At this point, every dollar matters.
Given their lack of wiggle room under the salary cap, there was a meaningful difference for the Penguins between the $1 million salary they ended up giving Aston-Reese and the $1.25 million salary online projections had the 24-year-old winger pegged for.
Saving a few hundred grand gives the Penguins options as they decide how they will come in under the $81.5 million cap before the season opens.
If the Penguins had rounded up and thrown around a few more dollars when signing restricted free agents such as Aston-Reese, Teddy Blueger and Juuso Riikola, they would have no chance at being cap compliant without trading away a veteran player making a significant salary.
As it stands, there remains an outside chance they could waive a defenseman, go with a 22-man roster and sign their last remaining RFA, defenseman Marcus Pettersson, to a budget, one-year deal that barely slips under the cap.
It’s important for the Penguins to keep that option open because when it comes to moving an established player for cap space, it sure looks like it will be buyer’s market leaguewide as the summer rolls on.
The Penguins are one of at least 10 teams that might be pushed over the cap after signing all their remaining RFAs. The handful of teams with extra cap space could sit back and take their pick of suddenly available players over the next 10 weeks or so.
Here’s a quick look at teams who are still battling cap issues into late July.
• The Toronto Maple Leafs might be able to fit Mitch Marner’s eight-figure salary under their cap now that they’ve moved Nazem Kadri to Colorado, but they might not.
• The Tampa Bay Lightning traded away Coraopolis native J.T. Miller to make some room, but the big contract Brayden Point is about to command will stretch the limits of their cap.
• Adding Miller and suffering a cap penalty when Roberto Luongo retired left the Vancouver Canucks in a tight situation once they re-sign Brock Boeser.
• The bill is starting to come due for the talented young defense corps the Boston Bruins have assembled.
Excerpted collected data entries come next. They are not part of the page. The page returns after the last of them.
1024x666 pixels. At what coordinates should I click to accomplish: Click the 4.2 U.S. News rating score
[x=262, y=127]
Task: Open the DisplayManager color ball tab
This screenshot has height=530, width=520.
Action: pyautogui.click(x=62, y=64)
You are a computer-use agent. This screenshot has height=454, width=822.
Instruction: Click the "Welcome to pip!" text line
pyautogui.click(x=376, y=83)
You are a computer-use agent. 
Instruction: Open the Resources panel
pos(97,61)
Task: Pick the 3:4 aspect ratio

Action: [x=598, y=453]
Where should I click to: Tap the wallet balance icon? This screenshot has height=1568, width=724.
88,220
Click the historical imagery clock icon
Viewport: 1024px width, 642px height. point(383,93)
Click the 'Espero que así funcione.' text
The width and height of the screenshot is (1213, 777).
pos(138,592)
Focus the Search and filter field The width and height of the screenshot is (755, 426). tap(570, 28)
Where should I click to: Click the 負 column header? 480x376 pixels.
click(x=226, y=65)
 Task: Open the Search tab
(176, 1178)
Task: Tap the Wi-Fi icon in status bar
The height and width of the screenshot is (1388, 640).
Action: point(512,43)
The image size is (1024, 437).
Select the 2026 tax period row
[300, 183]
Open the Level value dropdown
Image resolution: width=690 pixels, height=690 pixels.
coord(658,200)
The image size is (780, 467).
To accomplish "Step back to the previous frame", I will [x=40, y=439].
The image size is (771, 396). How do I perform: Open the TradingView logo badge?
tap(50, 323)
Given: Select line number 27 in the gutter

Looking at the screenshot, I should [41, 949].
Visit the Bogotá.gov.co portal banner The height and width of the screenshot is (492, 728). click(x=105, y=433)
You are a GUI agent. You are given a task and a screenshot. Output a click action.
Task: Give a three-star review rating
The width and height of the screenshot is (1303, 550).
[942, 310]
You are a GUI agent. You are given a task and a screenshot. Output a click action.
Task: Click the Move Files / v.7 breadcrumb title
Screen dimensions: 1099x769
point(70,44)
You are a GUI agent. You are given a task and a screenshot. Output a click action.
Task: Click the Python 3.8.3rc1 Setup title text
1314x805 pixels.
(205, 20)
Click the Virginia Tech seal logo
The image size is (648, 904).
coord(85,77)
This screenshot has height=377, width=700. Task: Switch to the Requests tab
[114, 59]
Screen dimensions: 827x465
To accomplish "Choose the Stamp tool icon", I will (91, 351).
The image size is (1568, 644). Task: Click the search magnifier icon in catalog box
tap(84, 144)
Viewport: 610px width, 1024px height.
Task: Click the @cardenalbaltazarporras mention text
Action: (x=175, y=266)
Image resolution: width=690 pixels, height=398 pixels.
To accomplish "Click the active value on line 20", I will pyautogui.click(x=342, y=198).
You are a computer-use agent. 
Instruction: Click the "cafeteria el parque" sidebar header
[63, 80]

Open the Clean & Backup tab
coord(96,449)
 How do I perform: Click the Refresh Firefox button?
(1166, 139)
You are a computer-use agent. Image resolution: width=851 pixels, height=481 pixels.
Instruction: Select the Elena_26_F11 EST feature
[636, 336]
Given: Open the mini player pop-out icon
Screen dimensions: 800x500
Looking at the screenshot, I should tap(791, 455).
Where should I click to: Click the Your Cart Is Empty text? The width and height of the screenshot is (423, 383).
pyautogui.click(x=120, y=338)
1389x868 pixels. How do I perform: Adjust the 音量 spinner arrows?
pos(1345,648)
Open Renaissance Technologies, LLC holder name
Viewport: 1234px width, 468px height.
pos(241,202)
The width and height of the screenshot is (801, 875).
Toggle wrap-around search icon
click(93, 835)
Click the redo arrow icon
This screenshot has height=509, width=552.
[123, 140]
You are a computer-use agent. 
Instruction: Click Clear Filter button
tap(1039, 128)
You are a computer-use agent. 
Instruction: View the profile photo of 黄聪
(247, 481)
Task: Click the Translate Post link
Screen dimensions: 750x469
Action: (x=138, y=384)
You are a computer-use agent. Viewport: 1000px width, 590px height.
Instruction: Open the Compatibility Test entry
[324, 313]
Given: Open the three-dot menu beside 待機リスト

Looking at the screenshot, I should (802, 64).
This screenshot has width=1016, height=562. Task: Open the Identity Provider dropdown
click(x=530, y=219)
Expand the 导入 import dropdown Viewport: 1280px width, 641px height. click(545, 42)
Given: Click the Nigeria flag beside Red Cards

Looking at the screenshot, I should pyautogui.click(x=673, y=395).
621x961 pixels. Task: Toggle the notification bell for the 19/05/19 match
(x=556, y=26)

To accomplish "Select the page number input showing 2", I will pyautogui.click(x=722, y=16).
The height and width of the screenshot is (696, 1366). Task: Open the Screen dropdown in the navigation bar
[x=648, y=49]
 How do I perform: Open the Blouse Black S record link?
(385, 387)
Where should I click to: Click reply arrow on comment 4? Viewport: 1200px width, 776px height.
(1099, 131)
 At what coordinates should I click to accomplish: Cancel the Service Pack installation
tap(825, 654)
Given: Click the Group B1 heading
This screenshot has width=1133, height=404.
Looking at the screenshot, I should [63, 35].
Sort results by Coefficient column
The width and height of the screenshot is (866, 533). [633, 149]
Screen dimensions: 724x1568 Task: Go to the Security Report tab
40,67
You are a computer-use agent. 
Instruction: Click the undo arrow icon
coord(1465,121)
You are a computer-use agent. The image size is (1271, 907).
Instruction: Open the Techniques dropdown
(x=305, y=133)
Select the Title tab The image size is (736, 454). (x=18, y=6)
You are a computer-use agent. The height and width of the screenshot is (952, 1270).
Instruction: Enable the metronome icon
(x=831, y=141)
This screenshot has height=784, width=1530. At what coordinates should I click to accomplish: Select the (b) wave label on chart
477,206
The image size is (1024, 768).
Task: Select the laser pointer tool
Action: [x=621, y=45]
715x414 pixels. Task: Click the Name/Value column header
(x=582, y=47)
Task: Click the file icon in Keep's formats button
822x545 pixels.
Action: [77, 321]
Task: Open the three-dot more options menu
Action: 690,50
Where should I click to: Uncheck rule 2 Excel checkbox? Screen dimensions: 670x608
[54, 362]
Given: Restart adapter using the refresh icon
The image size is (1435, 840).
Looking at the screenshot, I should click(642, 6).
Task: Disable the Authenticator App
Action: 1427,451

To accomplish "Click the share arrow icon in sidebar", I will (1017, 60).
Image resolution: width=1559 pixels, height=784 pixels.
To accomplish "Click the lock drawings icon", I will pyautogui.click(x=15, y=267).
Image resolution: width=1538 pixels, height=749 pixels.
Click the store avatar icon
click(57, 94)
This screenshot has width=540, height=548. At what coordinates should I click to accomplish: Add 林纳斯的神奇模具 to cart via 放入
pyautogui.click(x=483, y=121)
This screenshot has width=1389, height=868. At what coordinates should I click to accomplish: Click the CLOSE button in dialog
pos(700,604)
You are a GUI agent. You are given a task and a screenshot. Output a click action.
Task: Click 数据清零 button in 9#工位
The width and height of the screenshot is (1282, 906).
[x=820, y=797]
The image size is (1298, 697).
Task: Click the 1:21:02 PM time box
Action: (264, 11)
Charlie McAvoy and Brandon Carlo need new contracts.
• The Winnipeg Jets look like they’ve got plenty of cap space on paper — almost $20 million — but their remaining RFAs include Patrik Laine, Kyle Connor and others.
• Likewise, the Calgary Flames have almost $10 million of space, but most of that will go to a new contract for Matthew Tkachuk.
• The Vegas Golden Knights already are over the salary cap without signing RFA Nikita Gusev, a top Russian free agent.
• After signing Artemi Panarin and Jacob Trouba, the New York Rangers’ rebuild will have to include a cap casualty or two as they re-sign Pavel Buchnevich and others. Vladislav Namestnikov is a top candidate, but Chris Kreider can’t be ruled out.
• The Washington Capitals are like the Penguins in that their RFA situation doesn’t include any big-name players, but they still might not have enough cap room to keep forward Chandler Stephenson and defenseman Christian Djoos on the roster.
Given their position on the depth chart, their salaries and their relative replaceability, defensemen Jack Johnson and Erik Gudbranson and forwards Bryan Rust and Nick Bjugstad are mentioned most often as potential Penguins cap casualties.
All four players — even the maligned Johnson — have value and easily could be moved under the right circumstances, scouts say. Being put over a barrel, having no choice but to trade away one of them in the days before the season starts, isn’t exactly the right circumstances from a Penguins perspective.
That’s why it’s important for the team to spend much of its summer pinching pennies.